Dès le premier plan, avec le gâteau de mariage montrant une marionnette de femme qui oscille entre deux hommes, et la voix off qui dit que le film pourrait être tragique, mais est traité sur le registre de la comédie, on se situe dans le marivaudage (dont on retrouve à un moment une réplique-type : "Je ne sais où je suis", ainsi qu'un prénom courant d'héroïne : Marianne).
David est un gynécologue quadragénaire. Il a succombé aux charmes d'une jeune nymphomane qui était venue dans son cabinet sous un prétexte. Le film fonctionne sur une série de flashbacks déclenchés par des objets ou des répliques. David doit prendre le train pour Copenhague. Il monte à côté d'une belle femme mûre et d'un commis voyageur qui la drague dans le couloir. En feuilletant son livre, il tombe sur une photo de sa fille Nix. Il se rappelle avoir passé une journée avec Nix, un garçon manqué, qui lui a appris au détour d'une phrase que sa femme, qui se doutait de son infidélité, a un amant, Carl-Adam, qu'elle va voir à Copenhague.
On retourne au train, et l'on découvre que la femme est justement son épouse, qu'il suit par jalousie. Ils se disputent, lui voudrait une deuxième chance. Nouveaux flashbacks : sur les premiers soupçons de Marianne et la fois où elle a démasqué les deux amants dans un hôtel. Puis leur première déclaration d'amour : Marianne devait se marier avec Carl-Adam, mais le jour du mariage, elle avoue à David son amour, ce qui déclenche une des scènes les plus drôles du film, où les acteurs se jettent tout ce qu'ils peuvent à la figure, avant que le bon naturel de Carl-Adam, sculpteur alcoolique, revienne et calme tout. Un week-end idyllique du couple, parti chez les parents de David fêter l'anniversaire de son père, où la complicité tendre et bonhomme du vieux couple déteint sur le mari et la femme. Jolie scène en calèche et dans les sous-bois. Enfin, dénouement à Malmö puis Copenhague, où Carl-Adam est venu sur un télégramme envoyé par David, émanant soi-disant de Marianne. Le mari, l'amant et la femme finissent dans un bouge du port, où Carl-Adam essaie de jeter David dans les bras d'une entraineuse. David se prête au jeu pour rendre sa femme jalouse, et celle-ci se précipite toutes griffes dehors sur la prostituée. En larmes, Marianne se laisse porter jusqu'à l'hôtel de luxe où le machiavélique David voulait l'emmener dès le début. Cupidon entre dans leur chambre.
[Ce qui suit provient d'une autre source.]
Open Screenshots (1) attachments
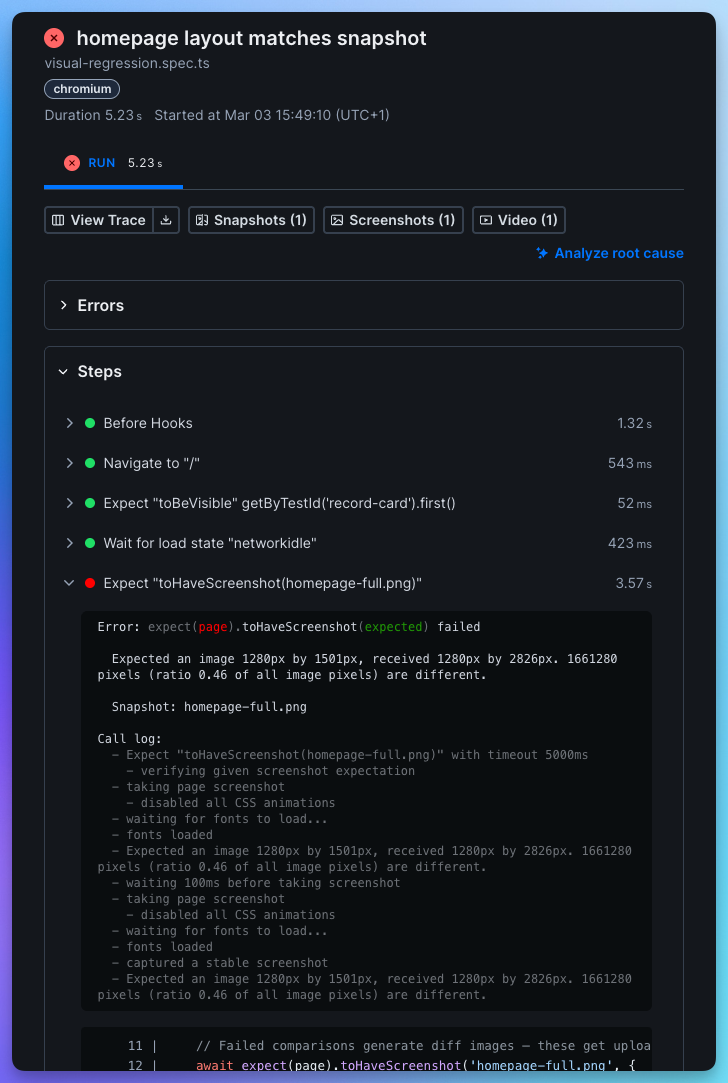This screenshot has width=728, height=1083. (x=393, y=220)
Un noir et blanc sublime, où l'on retrouve l'élégance bergmanienne, sa science pour filmer les visages, pour jouer sur les ombres et les halos de lumière, pour décrire les relations de couple. C'est un divertissement, que le cinéaste ne souhaite pas parasiter par une quelconque audace formelle. On sent une certaine empreinte de la comédie américaine (un groupe enjoué qui s'entasse dans une voiture, du slapstick). Mais c'est le comique de situation et la légèreté du ton qui priment sur le reste.
Toujours de sublimes mages de sous-bois idylliques ou de régate sur des lacs, comme dans Les fraises sauvages.
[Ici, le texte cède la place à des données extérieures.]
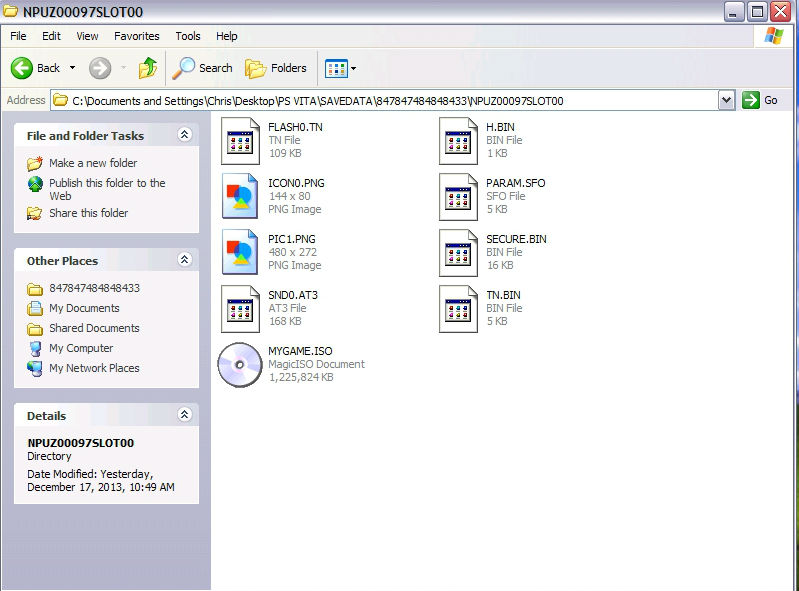Open the Back history dropdown arrow
Viewport: 799px width, 591px height.
click(72, 68)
Des répliques très drôles, à l'humour si nordique.
"Je pourrais t'étriper. Je mettrais ton crâne sur mon bureau avec une ampoule derrière les yeux". Ha, le romantisme scandinave...
"- Allons à ce mariage et discutons après.
- Je préfère me pendre".
La fin peut sembler fort convenue comparé au reste de la filmographie bergmanienne, mais elle est fidèle aux dénouements à la Marivaux. Allez, c'est suffisamment rare, un Bergman drôle. Profitons-en sans chipoter.